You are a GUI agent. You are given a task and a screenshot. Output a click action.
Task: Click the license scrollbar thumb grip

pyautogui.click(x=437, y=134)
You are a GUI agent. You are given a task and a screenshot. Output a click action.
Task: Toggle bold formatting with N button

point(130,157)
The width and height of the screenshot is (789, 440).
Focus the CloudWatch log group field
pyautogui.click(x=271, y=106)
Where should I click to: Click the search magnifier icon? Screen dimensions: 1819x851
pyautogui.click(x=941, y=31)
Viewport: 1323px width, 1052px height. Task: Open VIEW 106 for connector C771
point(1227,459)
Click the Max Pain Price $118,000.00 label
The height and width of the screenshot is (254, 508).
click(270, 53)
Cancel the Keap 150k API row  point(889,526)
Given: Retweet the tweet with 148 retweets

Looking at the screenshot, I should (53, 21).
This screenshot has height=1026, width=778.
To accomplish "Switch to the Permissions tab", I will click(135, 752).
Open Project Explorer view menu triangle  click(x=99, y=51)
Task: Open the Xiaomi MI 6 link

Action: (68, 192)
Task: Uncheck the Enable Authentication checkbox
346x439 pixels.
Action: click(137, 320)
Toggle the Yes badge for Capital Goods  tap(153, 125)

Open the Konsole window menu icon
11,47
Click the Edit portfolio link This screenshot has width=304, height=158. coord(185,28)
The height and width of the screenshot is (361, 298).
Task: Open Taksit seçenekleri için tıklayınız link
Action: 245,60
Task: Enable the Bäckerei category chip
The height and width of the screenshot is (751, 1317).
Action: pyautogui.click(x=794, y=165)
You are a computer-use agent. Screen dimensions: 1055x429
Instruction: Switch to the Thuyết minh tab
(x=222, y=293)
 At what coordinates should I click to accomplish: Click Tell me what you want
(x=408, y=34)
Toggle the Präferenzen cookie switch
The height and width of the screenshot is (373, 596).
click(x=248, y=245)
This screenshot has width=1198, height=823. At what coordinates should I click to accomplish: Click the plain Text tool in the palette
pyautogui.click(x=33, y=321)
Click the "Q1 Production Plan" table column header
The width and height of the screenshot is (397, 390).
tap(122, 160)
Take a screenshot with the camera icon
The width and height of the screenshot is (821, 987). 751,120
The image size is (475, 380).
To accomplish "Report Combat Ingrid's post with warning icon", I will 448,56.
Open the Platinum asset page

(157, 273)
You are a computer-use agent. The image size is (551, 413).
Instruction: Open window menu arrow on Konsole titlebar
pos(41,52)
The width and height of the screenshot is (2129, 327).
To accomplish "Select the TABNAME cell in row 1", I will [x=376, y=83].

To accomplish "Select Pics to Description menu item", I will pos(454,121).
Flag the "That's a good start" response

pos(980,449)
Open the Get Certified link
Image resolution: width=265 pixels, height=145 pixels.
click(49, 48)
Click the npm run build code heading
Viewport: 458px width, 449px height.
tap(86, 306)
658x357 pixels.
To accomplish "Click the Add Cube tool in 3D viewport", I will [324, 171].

----

▶ [REQUIREMENT]: What the task asks for is a word-for-word repeat of the lines above, from the first through the one containing "Click the Max Pain Price $118,000.00 label".

▶ [COMPLETED EXERCISE]:
You are a GUI agent. You are given a task and a screenshot. Output a click action.
Task: Click the license scrollbar thumb grip

pyautogui.click(x=437, y=134)
You are a GUI agent. You are given a task and a screenshot. Output a click action.
Task: Toggle bold formatting with N button

point(130,157)
The width and height of the screenshot is (789, 440).
Focus the CloudWatch log group field
pyautogui.click(x=271, y=106)
Where should I click to: Click the search magnifier icon? Screen dimensions: 1819x851
pyautogui.click(x=941, y=31)
Viewport: 1323px width, 1052px height. Task: Open VIEW 106 for connector C771
point(1227,459)
Click the Max Pain Price $118,000.00 label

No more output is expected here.